▶ **Task brief**
For each line in the data below that holds "column", return a copy.

[Collected data entries]

++++

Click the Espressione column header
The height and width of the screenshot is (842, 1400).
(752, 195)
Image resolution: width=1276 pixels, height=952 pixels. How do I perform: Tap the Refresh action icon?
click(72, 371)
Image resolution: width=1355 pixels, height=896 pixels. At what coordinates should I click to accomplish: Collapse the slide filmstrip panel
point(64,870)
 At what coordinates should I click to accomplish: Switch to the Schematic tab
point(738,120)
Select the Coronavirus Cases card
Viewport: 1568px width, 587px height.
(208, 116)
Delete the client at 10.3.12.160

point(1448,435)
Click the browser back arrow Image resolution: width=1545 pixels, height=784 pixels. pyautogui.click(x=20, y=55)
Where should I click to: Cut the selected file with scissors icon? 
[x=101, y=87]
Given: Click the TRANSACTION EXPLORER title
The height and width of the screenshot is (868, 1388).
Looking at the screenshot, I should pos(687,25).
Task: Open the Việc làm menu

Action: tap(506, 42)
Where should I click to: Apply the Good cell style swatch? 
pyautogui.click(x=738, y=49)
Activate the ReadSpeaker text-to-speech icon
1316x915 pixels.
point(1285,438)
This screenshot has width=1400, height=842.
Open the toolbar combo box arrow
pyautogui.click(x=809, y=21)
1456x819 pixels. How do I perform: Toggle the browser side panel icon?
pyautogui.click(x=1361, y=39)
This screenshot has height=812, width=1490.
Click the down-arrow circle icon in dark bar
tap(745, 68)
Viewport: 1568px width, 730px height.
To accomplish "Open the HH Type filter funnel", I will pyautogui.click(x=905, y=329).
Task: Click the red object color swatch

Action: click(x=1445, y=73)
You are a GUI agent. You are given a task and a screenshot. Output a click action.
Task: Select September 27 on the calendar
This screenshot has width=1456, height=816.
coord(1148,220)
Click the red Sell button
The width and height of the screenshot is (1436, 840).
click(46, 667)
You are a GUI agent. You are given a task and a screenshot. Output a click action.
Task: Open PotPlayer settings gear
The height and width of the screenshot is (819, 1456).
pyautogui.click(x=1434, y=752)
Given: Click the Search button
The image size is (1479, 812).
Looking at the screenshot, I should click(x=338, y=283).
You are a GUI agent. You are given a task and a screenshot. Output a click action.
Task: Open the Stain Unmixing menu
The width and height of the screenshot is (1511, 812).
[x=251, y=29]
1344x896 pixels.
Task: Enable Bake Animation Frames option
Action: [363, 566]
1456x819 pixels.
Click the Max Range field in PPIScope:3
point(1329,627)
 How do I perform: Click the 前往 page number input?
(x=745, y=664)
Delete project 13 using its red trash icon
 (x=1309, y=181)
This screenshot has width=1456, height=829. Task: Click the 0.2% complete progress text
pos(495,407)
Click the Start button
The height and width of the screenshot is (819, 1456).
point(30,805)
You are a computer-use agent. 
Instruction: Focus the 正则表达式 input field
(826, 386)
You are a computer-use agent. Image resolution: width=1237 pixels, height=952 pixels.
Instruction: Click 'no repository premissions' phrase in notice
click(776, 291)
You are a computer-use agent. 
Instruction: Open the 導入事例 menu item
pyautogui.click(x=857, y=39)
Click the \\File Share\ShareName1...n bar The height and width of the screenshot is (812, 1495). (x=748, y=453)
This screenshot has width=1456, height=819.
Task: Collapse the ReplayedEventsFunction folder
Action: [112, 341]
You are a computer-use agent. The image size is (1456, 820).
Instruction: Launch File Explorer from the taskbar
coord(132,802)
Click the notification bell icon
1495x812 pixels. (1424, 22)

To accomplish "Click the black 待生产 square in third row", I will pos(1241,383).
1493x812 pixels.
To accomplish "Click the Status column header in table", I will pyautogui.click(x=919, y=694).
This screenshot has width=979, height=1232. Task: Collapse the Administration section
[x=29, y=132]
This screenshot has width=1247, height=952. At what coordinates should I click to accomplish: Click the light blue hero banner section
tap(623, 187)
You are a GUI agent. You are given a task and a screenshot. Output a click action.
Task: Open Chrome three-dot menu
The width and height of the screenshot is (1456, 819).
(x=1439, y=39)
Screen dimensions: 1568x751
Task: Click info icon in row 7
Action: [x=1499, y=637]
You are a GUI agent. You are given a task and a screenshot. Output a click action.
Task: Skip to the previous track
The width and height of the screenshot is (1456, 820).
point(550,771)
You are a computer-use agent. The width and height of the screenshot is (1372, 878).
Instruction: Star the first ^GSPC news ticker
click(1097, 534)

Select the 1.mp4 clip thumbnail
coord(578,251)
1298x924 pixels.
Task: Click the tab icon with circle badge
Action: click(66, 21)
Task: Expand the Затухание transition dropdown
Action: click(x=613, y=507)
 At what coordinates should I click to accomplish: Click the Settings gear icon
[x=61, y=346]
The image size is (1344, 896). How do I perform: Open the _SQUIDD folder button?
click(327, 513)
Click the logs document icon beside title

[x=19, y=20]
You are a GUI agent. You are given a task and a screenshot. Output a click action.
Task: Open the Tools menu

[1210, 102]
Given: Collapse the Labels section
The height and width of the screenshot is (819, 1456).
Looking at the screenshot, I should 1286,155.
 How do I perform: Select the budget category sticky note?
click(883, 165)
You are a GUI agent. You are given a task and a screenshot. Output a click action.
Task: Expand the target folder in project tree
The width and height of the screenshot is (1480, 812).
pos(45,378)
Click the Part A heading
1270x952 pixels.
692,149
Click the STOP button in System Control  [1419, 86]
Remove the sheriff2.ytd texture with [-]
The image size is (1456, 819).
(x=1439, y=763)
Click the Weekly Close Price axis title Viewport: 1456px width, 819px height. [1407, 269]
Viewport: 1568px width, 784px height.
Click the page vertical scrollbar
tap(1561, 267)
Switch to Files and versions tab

++++

▶ **Reply**
Click the Espressione column header
To accomplish "Click the Status column header in table", I will pyautogui.click(x=919, y=694).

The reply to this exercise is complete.